== Source material

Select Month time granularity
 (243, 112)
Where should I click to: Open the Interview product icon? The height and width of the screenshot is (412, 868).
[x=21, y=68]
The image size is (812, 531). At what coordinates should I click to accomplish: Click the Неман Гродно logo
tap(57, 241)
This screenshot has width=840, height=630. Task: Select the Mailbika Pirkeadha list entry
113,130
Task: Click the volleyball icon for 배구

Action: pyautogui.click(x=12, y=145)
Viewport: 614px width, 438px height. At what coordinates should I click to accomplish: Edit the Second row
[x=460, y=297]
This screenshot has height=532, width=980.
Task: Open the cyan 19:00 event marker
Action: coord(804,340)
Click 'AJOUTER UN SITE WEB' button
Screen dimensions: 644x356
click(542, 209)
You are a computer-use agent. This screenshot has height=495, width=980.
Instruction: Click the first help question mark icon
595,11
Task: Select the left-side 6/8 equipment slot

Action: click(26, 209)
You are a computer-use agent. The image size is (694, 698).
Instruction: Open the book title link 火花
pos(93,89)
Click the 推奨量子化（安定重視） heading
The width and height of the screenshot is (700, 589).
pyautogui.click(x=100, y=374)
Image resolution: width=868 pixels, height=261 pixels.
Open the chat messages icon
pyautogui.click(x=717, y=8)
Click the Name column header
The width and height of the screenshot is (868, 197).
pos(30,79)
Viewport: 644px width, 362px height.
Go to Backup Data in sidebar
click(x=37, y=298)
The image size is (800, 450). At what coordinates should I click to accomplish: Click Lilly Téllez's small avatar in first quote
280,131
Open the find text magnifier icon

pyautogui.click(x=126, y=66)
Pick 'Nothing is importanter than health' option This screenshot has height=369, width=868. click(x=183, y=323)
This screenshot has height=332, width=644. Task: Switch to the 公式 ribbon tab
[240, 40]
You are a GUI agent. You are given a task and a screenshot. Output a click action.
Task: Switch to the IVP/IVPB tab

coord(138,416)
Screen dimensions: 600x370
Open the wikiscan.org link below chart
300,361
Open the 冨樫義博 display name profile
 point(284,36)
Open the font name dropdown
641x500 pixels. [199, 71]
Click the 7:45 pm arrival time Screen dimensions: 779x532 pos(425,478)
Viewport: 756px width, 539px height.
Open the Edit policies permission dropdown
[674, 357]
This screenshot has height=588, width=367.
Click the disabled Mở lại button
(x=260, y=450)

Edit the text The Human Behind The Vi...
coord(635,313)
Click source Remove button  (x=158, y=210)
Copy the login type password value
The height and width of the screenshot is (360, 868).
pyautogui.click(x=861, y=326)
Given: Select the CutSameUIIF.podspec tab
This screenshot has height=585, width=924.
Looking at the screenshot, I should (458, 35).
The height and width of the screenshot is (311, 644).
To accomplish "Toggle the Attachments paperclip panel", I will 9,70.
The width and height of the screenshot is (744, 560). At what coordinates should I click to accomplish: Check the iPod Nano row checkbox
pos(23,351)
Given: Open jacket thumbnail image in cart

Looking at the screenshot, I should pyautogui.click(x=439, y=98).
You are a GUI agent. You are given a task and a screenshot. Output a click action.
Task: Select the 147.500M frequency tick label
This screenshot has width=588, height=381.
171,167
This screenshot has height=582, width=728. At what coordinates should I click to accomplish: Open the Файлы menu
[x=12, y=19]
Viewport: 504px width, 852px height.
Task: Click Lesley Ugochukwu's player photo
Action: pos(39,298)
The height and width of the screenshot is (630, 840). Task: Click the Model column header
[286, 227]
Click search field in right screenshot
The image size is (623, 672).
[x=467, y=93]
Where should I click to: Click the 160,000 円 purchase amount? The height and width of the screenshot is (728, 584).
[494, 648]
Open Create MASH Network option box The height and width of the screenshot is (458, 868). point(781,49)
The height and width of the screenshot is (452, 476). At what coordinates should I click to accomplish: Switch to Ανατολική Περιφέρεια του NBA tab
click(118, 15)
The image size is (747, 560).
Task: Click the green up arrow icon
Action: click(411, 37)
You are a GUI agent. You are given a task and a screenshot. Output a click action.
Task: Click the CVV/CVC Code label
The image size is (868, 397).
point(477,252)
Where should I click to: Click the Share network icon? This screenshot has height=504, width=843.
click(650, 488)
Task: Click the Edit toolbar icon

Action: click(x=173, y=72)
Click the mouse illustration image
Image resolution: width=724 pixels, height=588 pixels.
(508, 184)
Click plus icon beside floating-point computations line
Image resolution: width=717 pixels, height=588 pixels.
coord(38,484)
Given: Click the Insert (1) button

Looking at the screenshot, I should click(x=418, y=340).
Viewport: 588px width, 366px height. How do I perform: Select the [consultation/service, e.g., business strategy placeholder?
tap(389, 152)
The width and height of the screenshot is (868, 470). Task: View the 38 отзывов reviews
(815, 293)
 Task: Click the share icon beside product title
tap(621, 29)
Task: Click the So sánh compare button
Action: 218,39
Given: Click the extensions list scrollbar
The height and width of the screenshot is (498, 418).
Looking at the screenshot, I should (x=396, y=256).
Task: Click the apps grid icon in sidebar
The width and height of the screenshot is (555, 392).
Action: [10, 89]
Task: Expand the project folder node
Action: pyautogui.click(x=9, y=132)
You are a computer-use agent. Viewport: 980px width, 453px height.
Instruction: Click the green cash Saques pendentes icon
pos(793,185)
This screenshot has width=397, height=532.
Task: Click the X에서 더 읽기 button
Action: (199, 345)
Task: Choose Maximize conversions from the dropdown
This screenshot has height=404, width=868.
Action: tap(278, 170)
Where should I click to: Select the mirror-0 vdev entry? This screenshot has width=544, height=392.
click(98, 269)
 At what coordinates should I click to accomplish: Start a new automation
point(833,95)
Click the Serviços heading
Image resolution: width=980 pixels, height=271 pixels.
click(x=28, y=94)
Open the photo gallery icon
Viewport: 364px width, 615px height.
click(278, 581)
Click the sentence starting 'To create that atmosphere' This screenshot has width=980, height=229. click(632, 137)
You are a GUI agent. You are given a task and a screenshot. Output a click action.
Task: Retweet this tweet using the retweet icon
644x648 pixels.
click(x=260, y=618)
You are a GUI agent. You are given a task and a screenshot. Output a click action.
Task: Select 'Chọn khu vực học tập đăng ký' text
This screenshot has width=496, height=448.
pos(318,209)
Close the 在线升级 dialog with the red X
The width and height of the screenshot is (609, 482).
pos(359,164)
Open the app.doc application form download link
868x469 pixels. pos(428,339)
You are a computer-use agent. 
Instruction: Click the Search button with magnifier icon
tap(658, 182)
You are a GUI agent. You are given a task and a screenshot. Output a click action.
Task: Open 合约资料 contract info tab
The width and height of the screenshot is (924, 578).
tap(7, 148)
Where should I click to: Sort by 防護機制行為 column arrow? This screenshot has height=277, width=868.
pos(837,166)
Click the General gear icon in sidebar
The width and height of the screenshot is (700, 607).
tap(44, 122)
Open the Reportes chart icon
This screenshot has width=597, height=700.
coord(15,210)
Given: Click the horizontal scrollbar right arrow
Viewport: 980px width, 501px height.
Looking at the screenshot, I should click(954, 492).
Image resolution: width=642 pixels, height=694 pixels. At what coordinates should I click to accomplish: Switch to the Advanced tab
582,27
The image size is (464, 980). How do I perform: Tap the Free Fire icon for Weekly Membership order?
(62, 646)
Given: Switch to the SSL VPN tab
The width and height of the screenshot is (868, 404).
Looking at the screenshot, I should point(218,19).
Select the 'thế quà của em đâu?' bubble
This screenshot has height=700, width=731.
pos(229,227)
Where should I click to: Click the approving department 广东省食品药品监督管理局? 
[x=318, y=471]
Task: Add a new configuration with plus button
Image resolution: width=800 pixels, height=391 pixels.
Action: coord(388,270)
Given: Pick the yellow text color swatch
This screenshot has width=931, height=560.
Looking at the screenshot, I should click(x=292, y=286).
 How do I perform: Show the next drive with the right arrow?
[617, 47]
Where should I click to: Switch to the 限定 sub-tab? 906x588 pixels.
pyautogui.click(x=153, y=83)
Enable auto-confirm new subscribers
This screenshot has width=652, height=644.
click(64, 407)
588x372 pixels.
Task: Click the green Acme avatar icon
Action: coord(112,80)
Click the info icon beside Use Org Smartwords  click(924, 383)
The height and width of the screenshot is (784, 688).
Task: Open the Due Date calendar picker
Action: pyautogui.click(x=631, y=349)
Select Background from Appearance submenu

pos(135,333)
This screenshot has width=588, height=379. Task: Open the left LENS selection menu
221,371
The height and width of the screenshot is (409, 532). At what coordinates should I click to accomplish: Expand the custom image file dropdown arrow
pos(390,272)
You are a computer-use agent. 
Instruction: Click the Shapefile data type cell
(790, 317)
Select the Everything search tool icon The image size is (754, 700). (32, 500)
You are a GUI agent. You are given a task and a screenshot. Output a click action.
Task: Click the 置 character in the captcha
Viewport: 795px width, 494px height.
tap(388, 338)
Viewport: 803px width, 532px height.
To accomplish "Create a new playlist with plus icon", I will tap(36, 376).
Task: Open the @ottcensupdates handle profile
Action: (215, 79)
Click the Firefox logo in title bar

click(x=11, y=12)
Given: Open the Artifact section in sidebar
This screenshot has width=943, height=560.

====

The problem
From the records above, transcribe without alteration every line from the one with "Click the info" to the one with "Viewport: 803px width, 532px height.", inclusive.

Exercise response
Click the info icon beside Use Org Smartwords  click(924, 383)
The height and width of the screenshot is (784, 688).
Task: Open the Due Date calendar picker
Action: pyautogui.click(x=631, y=349)
Select Background from Appearance submenu

pos(135,333)
This screenshot has width=588, height=379. Task: Open the left LENS selection menu
221,371
The height and width of the screenshot is (409, 532). At what coordinates should I click to accomplish: Expand the custom image file dropdown arrow
pos(390,272)
You are a computer-use agent. 
Instruction: Click the Shapefile data type cell
(790, 317)
Select the Everything search tool icon The image size is (754, 700). (32, 500)
You are a GUI agent. You are given a task and a screenshot. Output a click action.
Task: Click the 置 character in the captcha
Viewport: 795px width, 494px height.
tap(388, 338)
Viewport: 803px width, 532px height.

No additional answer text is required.